* Task statement
Could you copy exactly the lines from the start of the records through the one containing "Black Cut Out", both included, and leave out the pictures?

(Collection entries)
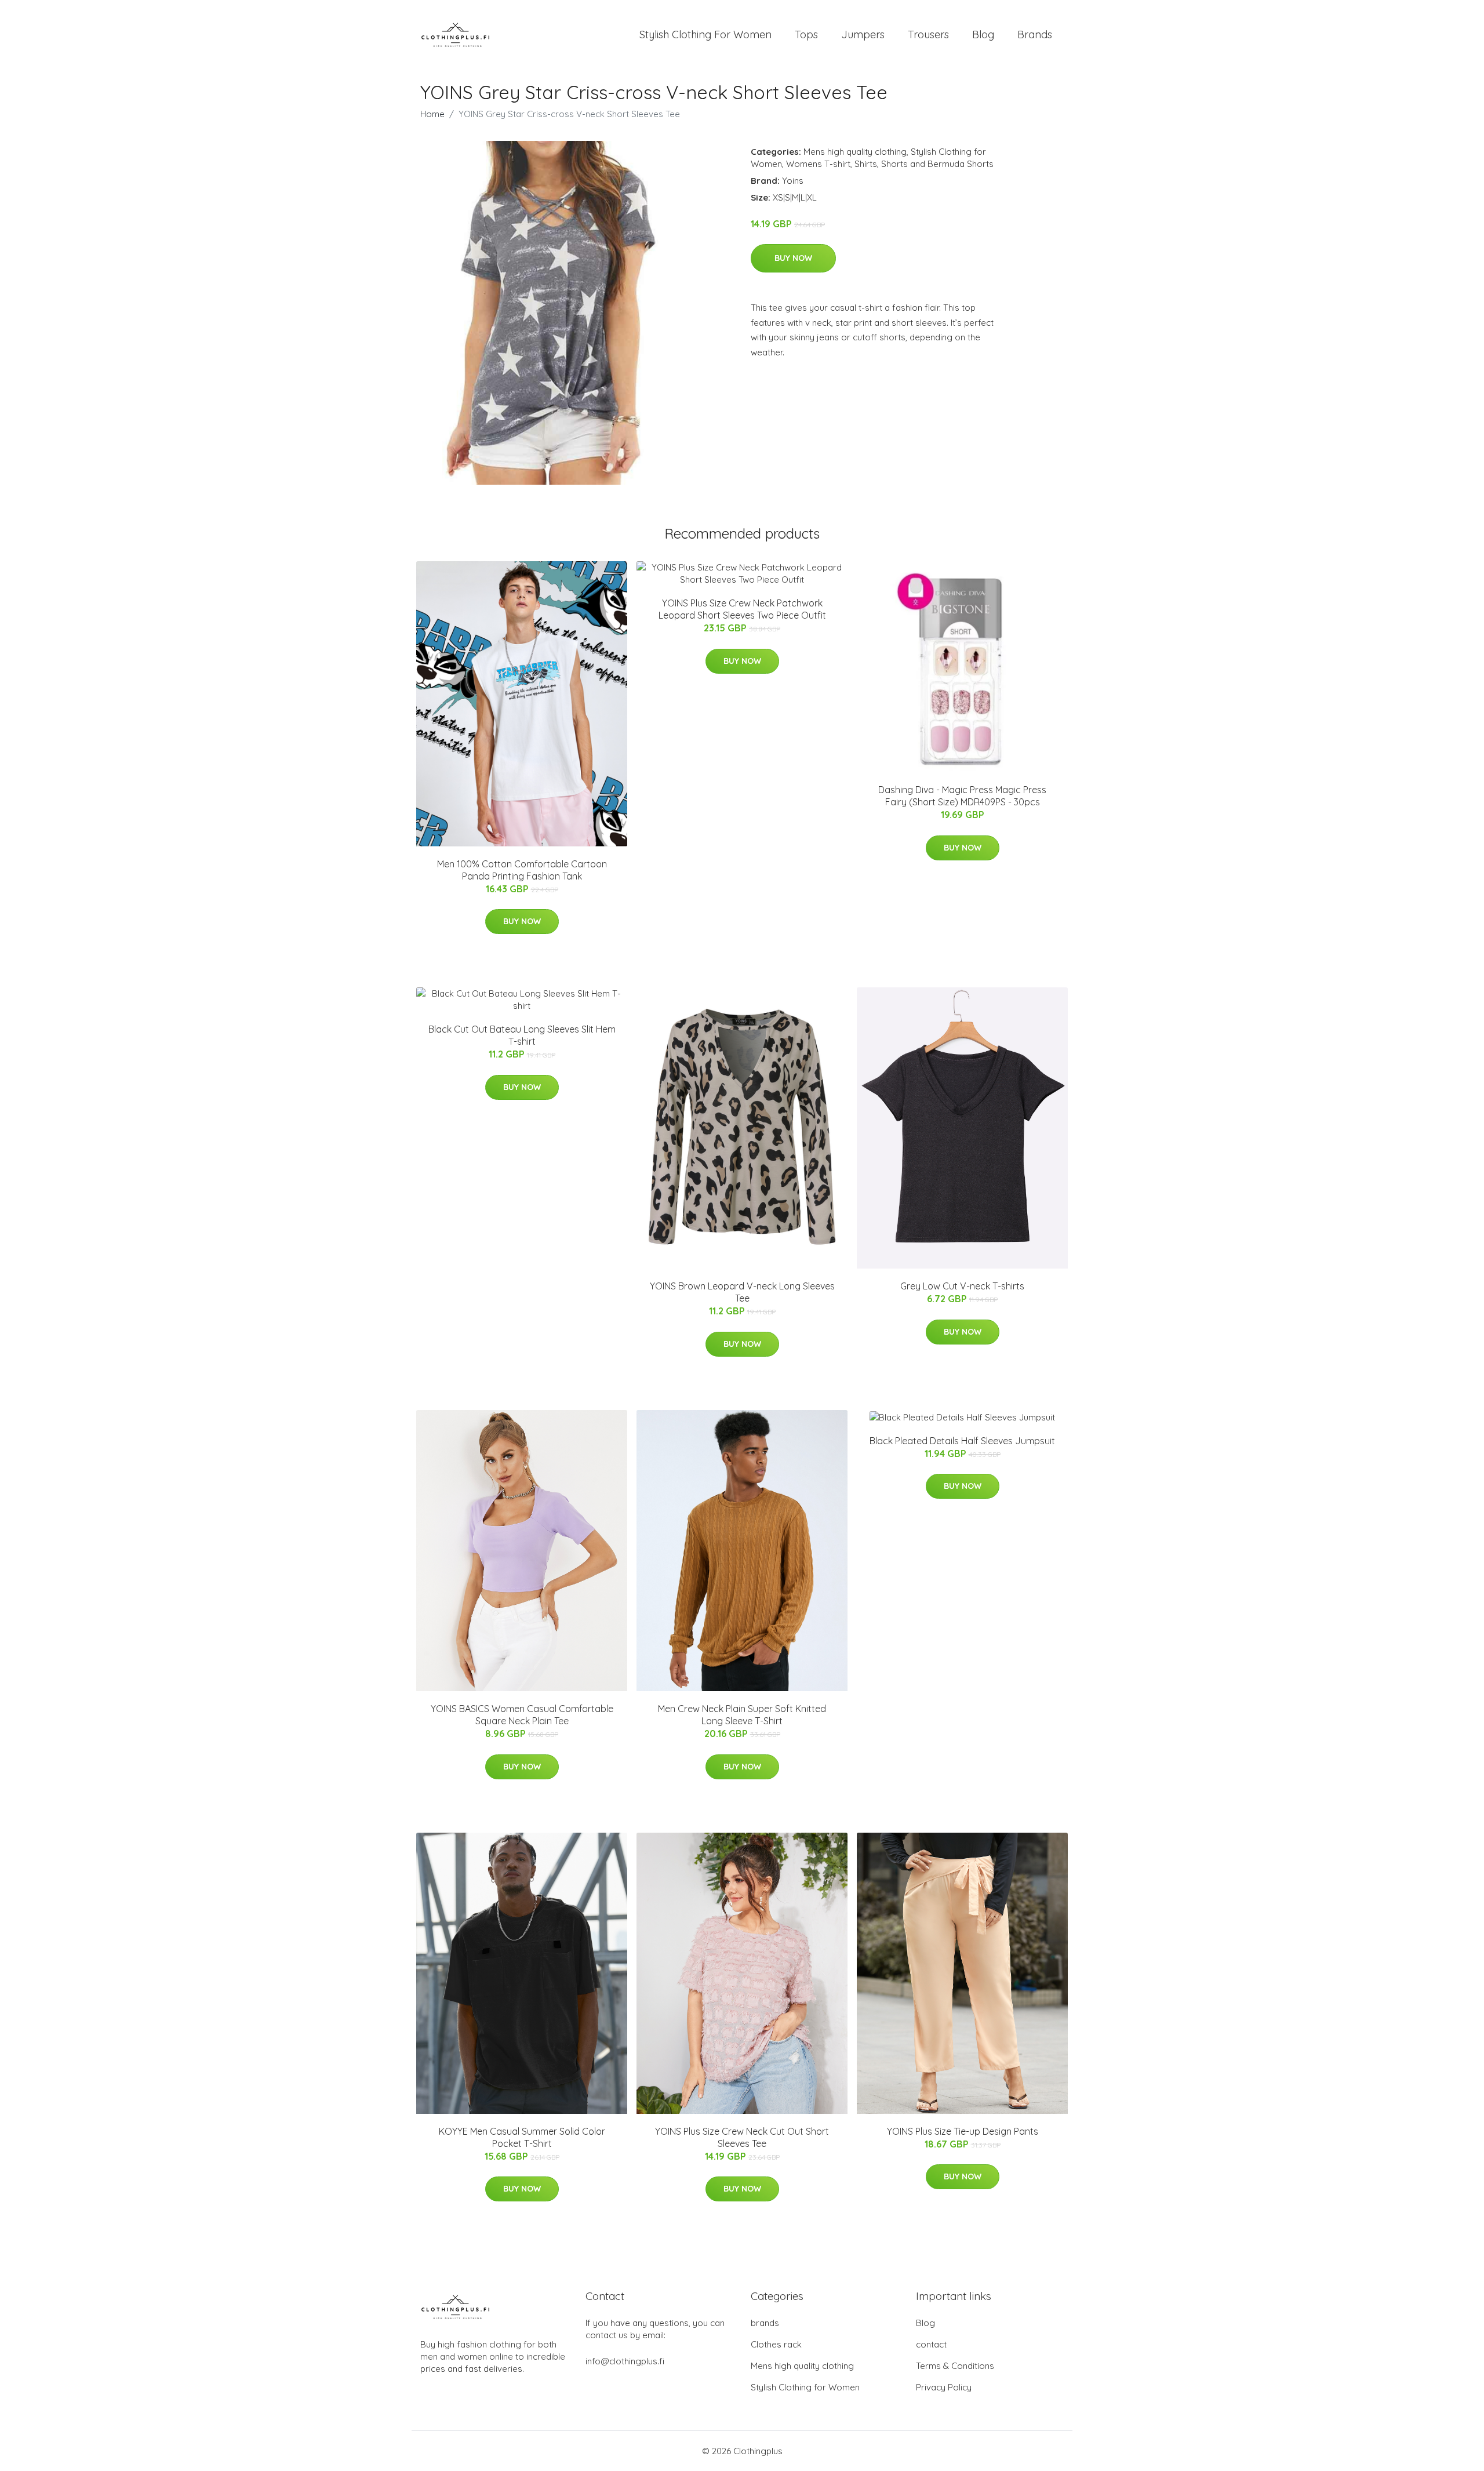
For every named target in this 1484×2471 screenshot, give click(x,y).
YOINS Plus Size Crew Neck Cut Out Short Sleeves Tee (742, 2137)
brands (765, 2322)
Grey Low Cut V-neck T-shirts (962, 1286)
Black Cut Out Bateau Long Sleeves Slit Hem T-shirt (522, 1035)
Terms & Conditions (955, 2365)
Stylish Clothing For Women (705, 34)
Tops (806, 34)
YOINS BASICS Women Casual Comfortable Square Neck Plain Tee (522, 1715)
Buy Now (793, 258)
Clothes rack (776, 2344)
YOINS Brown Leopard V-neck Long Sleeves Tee (742, 1292)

* Response area
For every named target in this 1484×2471 screenshot, give click(x,y).
YOINS Plus Size Crew Neck Cut Out Short Sleeves Tee (742, 2137)
brands (765, 2322)
Grey Low Cut V-neck T-shirts (962, 1286)
Black Cut Out Bateau Long Sleeves Slit Hem T-shirt (522, 1035)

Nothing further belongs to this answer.